Come ti è venuta l'idea di Fannabee?

«Dal 2001 gestisco la community ufficiale italiana di Kylie Minogue, di cui sono fan sfegatata e super collezionista. Entrando in contatto con altri appassionati come me, ho avuto modo di verificare che la mia esigenza di catalogare precisamente tutti i vinili, cd, e cimeli vari era condivisa da molti. Era, infatti, uno degli argomenti di discussione più frequenti: si parlava spesso del fatto che non di rado capitava di acquistare duplicati (di vinili e cd per esempio) anche costosi, per poi scoprire di averli già acquistati! In effetti,  quando possiedi migliaia di pezzi (una collezione media va dai 6.000 ai 15.000), perdere il conto dei dischi collezionati o dimenticarsi di possedere una particolare variante, è più semplice di quel che si pensi».

A chi si rivolge questa piattaforma?

«Fannabee è la piattaforma dedicata ai collezionisti di musica per catalogare, vendere e comprare cd, vinili e memorabilia, ovvero la maglietta acquistata durante un concerto o il biglietto stesso! Si rivolge a tutti gli appassionati di musica, in primis ai collezionisti, che hanno esigenze molto specifiche riguardo le informazioni sui dischi, ma anche ai DJ e ai negozi di musica online e offline».

Come funziona, in pratica?

«Grazie a Fannabee gli utenti possono catalogare tutti i propri dischi in un click, semplicemente cercando l'artista o il nome del disco e cliccando su "ce l'ho". Ogni azione permette di guadagnare punti e di scalare la classifica per diventare il fan numero uno dell'artista e dimostrare la propria expertise. Oltre a offrire le discografie collezionabili già pronte di oltre 4 milioni di musicisti di tutto il mondo a partire dagli anni 50, la piattaforma dà la possibilità di importare la collezione raccolta tramite un file Excel e di convertirla in digitale. Così gli utenti si ritrovano i propri cimeli ordinati in una bellissima interfaccia, che oltretutto è possibile usare ovunque sei».

I fan possono anche scambiarsi o vendere i "doppioni"?

«Certamente.

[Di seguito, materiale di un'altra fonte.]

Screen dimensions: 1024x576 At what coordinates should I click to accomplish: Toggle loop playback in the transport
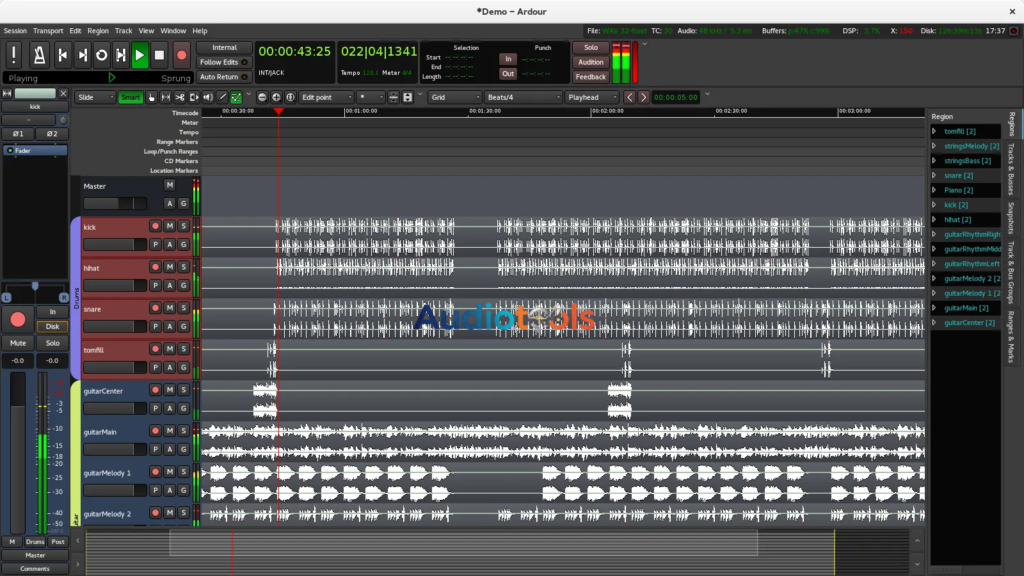point(101,55)
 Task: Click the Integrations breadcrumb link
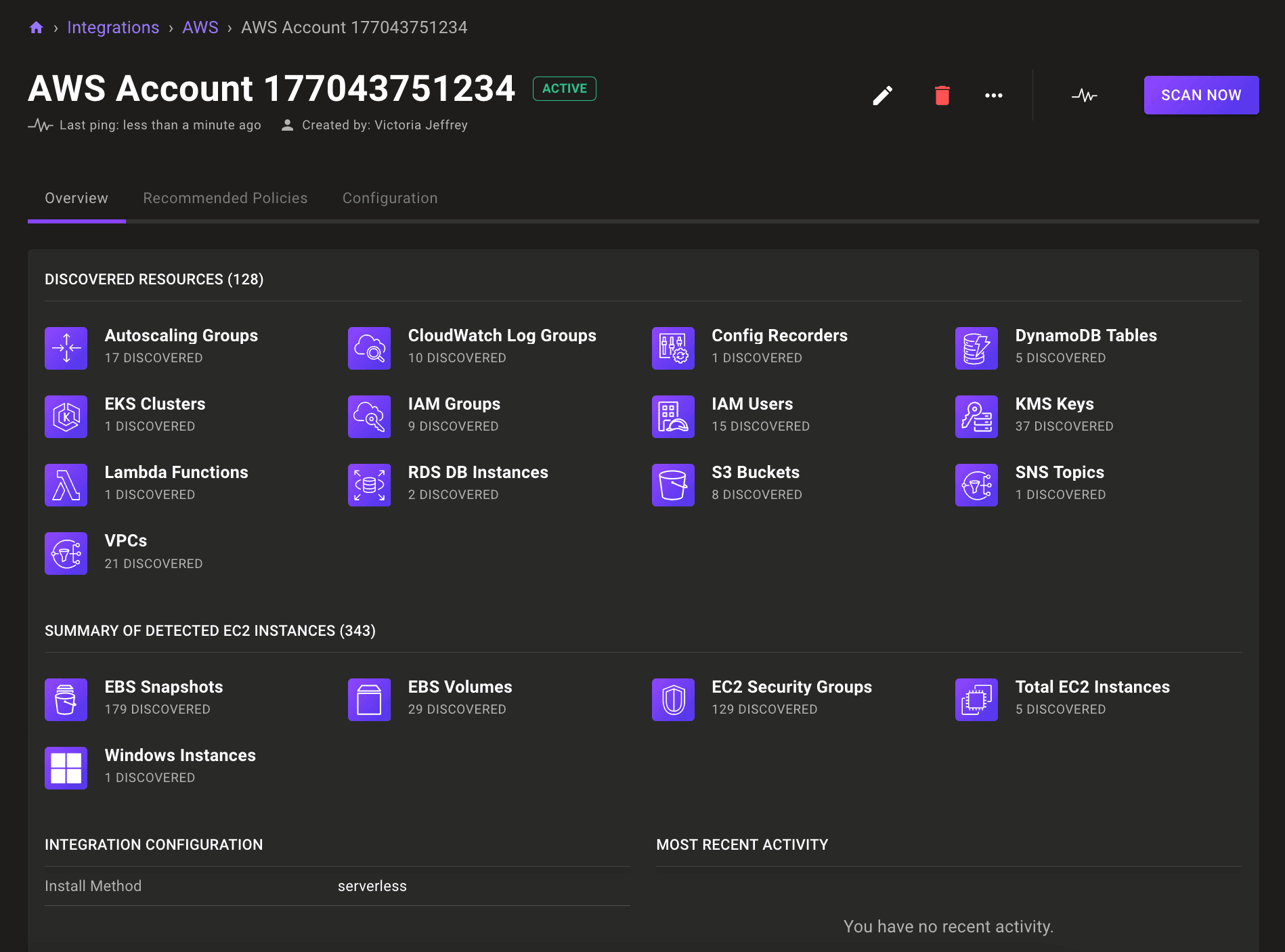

Oltre all'organizzazione di memorabilia, infatti, Fannabee promuove la formazione di community di fan e la creazione di un marketplace dove gli utenti stessi possono mettere in vendita i propri doppioni, aggiungere ai preferiti e acquistare direttamente dagli altri fan. L'obiettivo della piattaforma è proprio cambiare il mondo dei fan per sempre, offrendo un'esperienza il più completa possibile, dove il collezionismo e il marketplace si integrano e completano a vicenda». 

Quanto tempo c'è voluto per trasformare la tua idea in realtà?

«Nel 2004 è stato lanciato il primo progetto di prova (il termine tecnico è MVP, minime viable product).  Si trattava di un sito molto semplice, distribuito a una ristretta cerchia di fan europei di Kylie Minogue, da me selezionati, che offriva la sola possibilità di catalogare manualmente gli oggetti posseduti. Ho ripreso in mano l'idea nel 2013 dopo aver maturato maggiore expertise nell'ambito del mio lavoro come UX/UI designer, arricchendola di funzionalità e novità. Ho lavorato molto duramente per testare il mercato, trovare i fondi necessari allo sviluppo e consolidare il team. Non è stato facile, in alcuni momenti ti senti scoraggiata, ma posso dire allo stesso tempo di aver imparato molto».

Quanto è stato importante essere tu stessa una fan, nel tuo caso di Kylie Minogue, per il percorso professionale che hai fatto?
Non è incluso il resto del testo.